*EXTRACT TO READ*
--------------------------------
PURE SWEAT, Getintothis’ Amy Roberts gets sticky with the Yanks dripping violently and a Brit duo violently sweet.
Crocodiles front man Branon Welchez is one helluva piece of ass. Irresistible to man, woman or beast of all sexual persuasions, the audience gawps with magnetised, hormonal adoration as he jives, writhes and thrusts himself about the stage.
Featuring a larger touring band than usual, the sound is full and epic – synth and drums, in particular, add an extra level of power and semblance to the already scuzz heavy, disintegrated garage rock sound.
Too charming for words and with an enduring power which blasts at you from every conceivable angle, Crocodiles are so charged and raw that they’re practically obscene.
There’s just enough time to get a quick gasp of fresh air and a toke or two of smoke before Sub Pop signed neo-grungers Male Bonding take to the stage.
New album Nothing Hurts – which we recommend big time – is showcased in a high energy, sublimely lo-fi set which manages to be thunderous, raucous and incredibly moreish as all the greatest things in life tend to be.
They storm through their performance 90’s nostalgic and dream-assembled, vocals snaking out between some insanely good riffs and some insanely powerful drums like the vocals of an overheard phone conversation.
--------------------------------
*DATASET*

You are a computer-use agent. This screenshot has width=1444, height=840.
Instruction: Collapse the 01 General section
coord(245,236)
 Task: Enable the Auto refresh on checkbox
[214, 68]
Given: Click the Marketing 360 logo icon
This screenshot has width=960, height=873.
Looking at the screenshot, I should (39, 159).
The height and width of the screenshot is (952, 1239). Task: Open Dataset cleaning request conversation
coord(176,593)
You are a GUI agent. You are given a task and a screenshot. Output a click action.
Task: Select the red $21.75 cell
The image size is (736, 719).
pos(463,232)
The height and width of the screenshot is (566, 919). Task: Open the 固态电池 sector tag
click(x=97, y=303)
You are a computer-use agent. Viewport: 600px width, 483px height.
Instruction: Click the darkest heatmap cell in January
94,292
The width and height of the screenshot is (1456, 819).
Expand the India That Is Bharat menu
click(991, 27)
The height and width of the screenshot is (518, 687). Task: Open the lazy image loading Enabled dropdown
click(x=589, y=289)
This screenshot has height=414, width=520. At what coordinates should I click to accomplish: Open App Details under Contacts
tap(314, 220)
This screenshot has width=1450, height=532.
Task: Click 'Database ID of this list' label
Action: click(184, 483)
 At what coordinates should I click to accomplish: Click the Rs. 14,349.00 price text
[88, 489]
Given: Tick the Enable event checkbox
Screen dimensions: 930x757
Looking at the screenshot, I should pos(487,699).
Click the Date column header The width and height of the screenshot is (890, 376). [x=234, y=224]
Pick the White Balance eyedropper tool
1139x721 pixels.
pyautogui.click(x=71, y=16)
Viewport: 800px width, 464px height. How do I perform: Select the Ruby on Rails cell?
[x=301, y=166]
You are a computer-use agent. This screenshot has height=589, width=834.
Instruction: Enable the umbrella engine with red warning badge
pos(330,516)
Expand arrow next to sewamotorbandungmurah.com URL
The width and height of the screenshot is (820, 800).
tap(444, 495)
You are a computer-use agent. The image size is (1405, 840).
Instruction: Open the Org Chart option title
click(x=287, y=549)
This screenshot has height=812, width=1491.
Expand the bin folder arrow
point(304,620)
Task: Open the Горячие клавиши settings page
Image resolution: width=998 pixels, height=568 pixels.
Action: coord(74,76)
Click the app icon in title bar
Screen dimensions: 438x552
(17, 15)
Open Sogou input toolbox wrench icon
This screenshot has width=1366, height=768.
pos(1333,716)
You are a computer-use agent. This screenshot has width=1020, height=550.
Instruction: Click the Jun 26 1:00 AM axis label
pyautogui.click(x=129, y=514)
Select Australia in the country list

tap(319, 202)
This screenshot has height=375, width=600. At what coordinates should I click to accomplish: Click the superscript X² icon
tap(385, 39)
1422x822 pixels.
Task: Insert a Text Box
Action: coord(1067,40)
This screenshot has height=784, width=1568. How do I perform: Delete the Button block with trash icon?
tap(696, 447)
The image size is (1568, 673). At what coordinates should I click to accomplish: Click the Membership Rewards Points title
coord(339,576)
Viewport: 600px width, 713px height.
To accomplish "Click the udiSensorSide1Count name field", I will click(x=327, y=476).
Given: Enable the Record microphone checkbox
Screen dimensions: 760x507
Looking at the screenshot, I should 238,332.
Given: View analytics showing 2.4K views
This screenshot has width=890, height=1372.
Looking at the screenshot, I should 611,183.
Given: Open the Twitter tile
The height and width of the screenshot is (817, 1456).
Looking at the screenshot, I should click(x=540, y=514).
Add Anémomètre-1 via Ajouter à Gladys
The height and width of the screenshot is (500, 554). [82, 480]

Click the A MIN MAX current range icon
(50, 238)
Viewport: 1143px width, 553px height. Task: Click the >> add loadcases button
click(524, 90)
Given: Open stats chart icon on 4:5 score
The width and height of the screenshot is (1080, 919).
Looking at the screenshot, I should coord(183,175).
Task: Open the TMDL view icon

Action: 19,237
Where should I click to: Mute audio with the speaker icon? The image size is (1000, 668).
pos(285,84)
--------------------------------
*REQUIRED WORK*
• a. In the concert review, what is the title of Male Bonding's new album?
• b. List the three things that the concert review says Male Bonding's set manages to be.
• c. Translate this sentence from the concert review into Spanish: "Too charming for words and with an enduring power which blasts at you from every conceivable angle, Crocodiles are so charged and raw that they’re practically obscene."

*IN RESPONSE*
• a. Nothing Hurts

• b. thunderous, raucous, incredibly moreish

• c. Demasiado encantadores para describirlos con palabras y con una fuerza duradera que te golpea desde todos los ángulos imaginables, Crocodiles son tan enérgicos y crudos que resultan prácticamente obscenos.